Activity ->
Line by line, copy out the data that follows.

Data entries
· · · ·

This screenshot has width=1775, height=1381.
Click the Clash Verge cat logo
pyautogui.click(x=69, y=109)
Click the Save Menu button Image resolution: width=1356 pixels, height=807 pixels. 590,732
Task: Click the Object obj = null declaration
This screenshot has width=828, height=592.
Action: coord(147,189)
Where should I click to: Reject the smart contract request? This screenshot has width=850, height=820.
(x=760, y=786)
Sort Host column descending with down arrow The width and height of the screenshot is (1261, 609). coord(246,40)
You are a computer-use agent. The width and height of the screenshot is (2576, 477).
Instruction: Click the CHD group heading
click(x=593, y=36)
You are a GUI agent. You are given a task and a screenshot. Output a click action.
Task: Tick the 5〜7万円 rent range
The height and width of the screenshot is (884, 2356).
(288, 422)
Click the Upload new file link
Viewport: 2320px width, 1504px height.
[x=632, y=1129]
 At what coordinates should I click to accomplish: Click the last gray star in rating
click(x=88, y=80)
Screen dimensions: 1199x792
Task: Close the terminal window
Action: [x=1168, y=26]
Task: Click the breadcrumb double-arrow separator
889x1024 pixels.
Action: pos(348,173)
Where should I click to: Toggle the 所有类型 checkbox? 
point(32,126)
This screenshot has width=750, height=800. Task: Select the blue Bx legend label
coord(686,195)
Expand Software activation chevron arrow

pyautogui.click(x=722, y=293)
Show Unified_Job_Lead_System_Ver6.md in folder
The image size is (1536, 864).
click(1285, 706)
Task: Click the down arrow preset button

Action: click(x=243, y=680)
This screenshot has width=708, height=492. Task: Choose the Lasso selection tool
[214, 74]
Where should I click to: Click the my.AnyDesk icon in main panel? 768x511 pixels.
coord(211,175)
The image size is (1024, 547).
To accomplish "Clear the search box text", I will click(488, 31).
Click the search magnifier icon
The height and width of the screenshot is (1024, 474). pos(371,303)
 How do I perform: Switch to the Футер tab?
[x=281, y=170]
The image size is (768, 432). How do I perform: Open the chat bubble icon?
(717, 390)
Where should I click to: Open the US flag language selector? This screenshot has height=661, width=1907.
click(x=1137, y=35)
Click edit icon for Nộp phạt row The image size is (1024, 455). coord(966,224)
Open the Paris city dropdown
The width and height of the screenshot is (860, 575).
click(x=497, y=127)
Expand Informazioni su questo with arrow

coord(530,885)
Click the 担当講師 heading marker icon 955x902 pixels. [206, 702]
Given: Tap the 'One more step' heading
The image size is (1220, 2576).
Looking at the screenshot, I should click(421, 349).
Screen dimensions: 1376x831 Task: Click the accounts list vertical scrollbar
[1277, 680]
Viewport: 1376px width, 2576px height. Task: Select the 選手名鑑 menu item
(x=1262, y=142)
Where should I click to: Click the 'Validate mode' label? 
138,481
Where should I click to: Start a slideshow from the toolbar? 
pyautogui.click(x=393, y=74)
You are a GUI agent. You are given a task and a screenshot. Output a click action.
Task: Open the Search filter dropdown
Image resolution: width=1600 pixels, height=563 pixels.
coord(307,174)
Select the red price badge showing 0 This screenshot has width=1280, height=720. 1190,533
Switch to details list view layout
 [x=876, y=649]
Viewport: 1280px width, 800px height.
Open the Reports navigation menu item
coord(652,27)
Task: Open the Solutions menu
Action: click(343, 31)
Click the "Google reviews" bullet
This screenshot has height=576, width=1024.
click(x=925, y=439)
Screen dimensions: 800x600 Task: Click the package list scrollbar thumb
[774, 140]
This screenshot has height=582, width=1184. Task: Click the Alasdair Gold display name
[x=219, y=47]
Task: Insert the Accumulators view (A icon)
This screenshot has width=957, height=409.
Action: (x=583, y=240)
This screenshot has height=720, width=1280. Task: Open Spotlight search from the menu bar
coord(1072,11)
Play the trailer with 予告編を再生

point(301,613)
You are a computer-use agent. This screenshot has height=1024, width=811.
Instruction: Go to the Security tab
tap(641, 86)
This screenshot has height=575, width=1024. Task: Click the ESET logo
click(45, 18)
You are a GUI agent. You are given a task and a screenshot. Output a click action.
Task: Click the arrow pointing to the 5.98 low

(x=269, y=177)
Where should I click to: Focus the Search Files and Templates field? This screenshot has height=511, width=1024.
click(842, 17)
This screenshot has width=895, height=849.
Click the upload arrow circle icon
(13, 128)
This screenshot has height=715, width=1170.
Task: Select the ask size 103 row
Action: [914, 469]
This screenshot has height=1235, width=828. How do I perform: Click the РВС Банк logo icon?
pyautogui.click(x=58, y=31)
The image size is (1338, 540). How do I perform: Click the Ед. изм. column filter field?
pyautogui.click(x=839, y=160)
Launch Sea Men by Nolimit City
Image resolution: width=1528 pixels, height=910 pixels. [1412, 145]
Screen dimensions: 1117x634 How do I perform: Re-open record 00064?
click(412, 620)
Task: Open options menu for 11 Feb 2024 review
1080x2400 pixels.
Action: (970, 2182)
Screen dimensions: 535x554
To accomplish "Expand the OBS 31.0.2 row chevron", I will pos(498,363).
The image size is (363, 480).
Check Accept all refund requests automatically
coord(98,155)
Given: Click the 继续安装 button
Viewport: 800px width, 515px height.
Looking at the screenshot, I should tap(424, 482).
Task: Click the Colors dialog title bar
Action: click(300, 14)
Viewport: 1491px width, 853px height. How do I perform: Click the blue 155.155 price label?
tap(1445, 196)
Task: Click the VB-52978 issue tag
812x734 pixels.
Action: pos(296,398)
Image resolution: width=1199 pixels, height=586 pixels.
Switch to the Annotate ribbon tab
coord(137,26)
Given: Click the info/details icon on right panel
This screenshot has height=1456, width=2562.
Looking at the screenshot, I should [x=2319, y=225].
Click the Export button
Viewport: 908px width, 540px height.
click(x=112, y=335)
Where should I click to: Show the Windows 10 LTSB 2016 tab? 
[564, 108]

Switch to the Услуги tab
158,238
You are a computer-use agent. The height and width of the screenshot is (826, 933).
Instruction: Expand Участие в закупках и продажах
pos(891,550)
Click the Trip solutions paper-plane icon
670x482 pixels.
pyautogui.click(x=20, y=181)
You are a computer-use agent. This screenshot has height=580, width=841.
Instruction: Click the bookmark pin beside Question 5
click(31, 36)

· · · ·

Response to the exercise ->
This screenshot has width=1775, height=1381.
Click the Clash Verge cat logo
pyautogui.click(x=69, y=109)
Click the Save Menu button Image resolution: width=1356 pixels, height=807 pixels. 590,732
Task: Click the Object obj = null declaration
This screenshot has width=828, height=592.
Action: coord(147,189)
Where should I click to: Reject the smart contract request? This screenshot has width=850, height=820.
(x=760, y=786)
Sort Host column descending with down arrow The width and height of the screenshot is (1261, 609). coord(246,40)
You are a computer-use agent. The width and height of the screenshot is (2576, 477).
Instruction: Click the CHD group heading
click(x=593, y=36)
You are a GUI agent. You are given a task and a screenshot. Output a click action.
Task: Tick the 5〜7万円 rent range
The height and width of the screenshot is (884, 2356).
(288, 422)
Click the Upload new file link
Viewport: 2320px width, 1504px height.
[x=632, y=1129]
 At what coordinates should I click to accomplish: Click the last gray star in rating
click(x=88, y=80)
Screen dimensions: 1199x792
Task: Close the terminal window
Action: [x=1168, y=26]
Task: Click the breadcrumb double-arrow separator
889x1024 pixels.
Action: pos(348,173)
Where should I click to: Toggle the 所有类型 checkbox? 
point(32,126)
This screenshot has width=750, height=800. Task: Select the blue Bx legend label
coord(686,195)
Expand Software activation chevron arrow

pyautogui.click(x=722, y=293)
Show Unified_Job_Lead_System_Ver6.md in folder
The image size is (1536, 864).
click(1285, 706)
Task: Click the down arrow preset button

Action: click(x=243, y=680)
This screenshot has width=708, height=492. Task: Choose the Lasso selection tool
[214, 74]
Where should I click to: Click the my.AnyDesk icon in main panel? 768x511 pixels.
coord(211,175)
The image size is (1024, 547).
To accomplish "Clear the search box text", I will click(488, 31).
Click the search magnifier icon
The height and width of the screenshot is (1024, 474). pos(371,303)
 How do I perform: Switch to the Футер tab?
[x=281, y=170]
The image size is (768, 432). How do I perform: Open the chat bubble icon?
(717, 390)
Where should I click to: Open the US flag language selector? This screenshot has height=661, width=1907.
click(x=1137, y=35)
Click edit icon for Nộp phạt row The image size is (1024, 455). coord(966,224)
Open the Paris city dropdown
The width and height of the screenshot is (860, 575).
click(x=497, y=127)
Expand Informazioni su questo with arrow

coord(530,885)
Click the 担当講師 heading marker icon 955x902 pixels. [206, 702]
Given: Tap the 'One more step' heading
The image size is (1220, 2576).
Looking at the screenshot, I should click(421, 349).
Screen dimensions: 1376x831 Task: Click the accounts list vertical scrollbar
[1277, 680]
Viewport: 1376px width, 2576px height. Task: Select the 選手名鑑 menu item
(x=1262, y=142)
Where should I click to: Click the 'Validate mode' label? 
138,481
Where should I click to: Start a slideshow from the toolbar? 
pyautogui.click(x=393, y=74)
You are a GUI agent. You are given a task and a screenshot. Output a click action.
Task: Open the Search filter dropdown
Image resolution: width=1600 pixels, height=563 pixels.
coord(307,174)
Select the red price badge showing 0 This screenshot has width=1280, height=720. 1190,533
Switch to details list view layout
 [x=876, y=649]
Viewport: 1280px width, 800px height.
Open the Reports navigation menu item
coord(652,27)
Task: Open the Solutions menu
Action: click(343, 31)
Click the "Google reviews" bullet
This screenshot has height=576, width=1024.
click(x=925, y=439)
Screen dimensions: 800x600 Task: Click the package list scrollbar thumb
[774, 140]
This screenshot has height=582, width=1184. Task: Click the Alasdair Gold display name
[x=219, y=47]
Task: Insert the Accumulators view (A icon)
This screenshot has width=957, height=409.
Action: (x=583, y=240)
This screenshot has height=720, width=1280. Task: Open Spotlight search from the menu bar
coord(1072,11)
Play the trailer with 予告編を再生

point(301,613)
You are a computer-use agent. This screenshot has height=1024, width=811.
Instruction: Go to the Security tab
tap(641, 86)
This screenshot has height=575, width=1024. Task: Click the ESET logo
click(45, 18)
You are a GUI agent. You are given a task and a screenshot. Output a click action.
Task: Click the arrow pointing to the 5.98 low

(x=269, y=177)
Where should I click to: Focus the Search Files and Templates field? This screenshot has height=511, width=1024.
click(842, 17)
This screenshot has width=895, height=849.
Click the upload arrow circle icon
(13, 128)
This screenshot has height=715, width=1170.
Task: Select the ask size 103 row
Action: [914, 469]
This screenshot has height=1235, width=828. How do I perform: Click the РВС Банк logo icon?
pyautogui.click(x=58, y=31)
The image size is (1338, 540). How do I perform: Click the Ед. изм. column filter field?
pyautogui.click(x=839, y=160)
Launch Sea Men by Nolimit City
Image resolution: width=1528 pixels, height=910 pixels. [1412, 145]
Screen dimensions: 1117x634 How do I perform: Re-open record 00064?
click(412, 620)
Task: Open options menu for 11 Feb 2024 review
1080x2400 pixels.
Action: (970, 2182)
Screen dimensions: 535x554
To accomplish "Expand the OBS 31.0.2 row chevron", I will pos(498,363).
The image size is (363, 480).
Check Accept all refund requests automatically
coord(98,155)
Given: Click the 继续安装 button
Viewport: 800px width, 515px height.
Looking at the screenshot, I should tap(424, 482).
Task: Click the Colors dialog title bar
Action: click(300, 14)
Viewport: 1491px width, 853px height. How do I perform: Click the blue 155.155 price label?
tap(1445, 196)
Task: Click the VB-52978 issue tag
812x734 pixels.
Action: pos(296,398)
Image resolution: width=1199 pixels, height=586 pixels.
Switch to the Annotate ribbon tab
coord(137,26)
Given: Click the info/details icon on right panel
This screenshot has height=1456, width=2562.
Looking at the screenshot, I should [x=2319, y=225].
Click the Export button
Viewport: 908px width, 540px height.
click(x=112, y=335)
Where should I click to: Show the Windows 10 LTSB 2016 tab? 
[564, 108]

Switch to the Услуги tab
158,238
You are a computer-use agent. The height and width of the screenshot is (826, 933).
Instruction: Expand Участие в закупках и продажах
pos(891,550)
Click the Trip solutions paper-plane icon
670x482 pixels.
pyautogui.click(x=20, y=181)
You are a computer-use agent. This screenshot has height=580, width=841.
Instruction: Click the bookmark pin beside Question 5
click(31, 36)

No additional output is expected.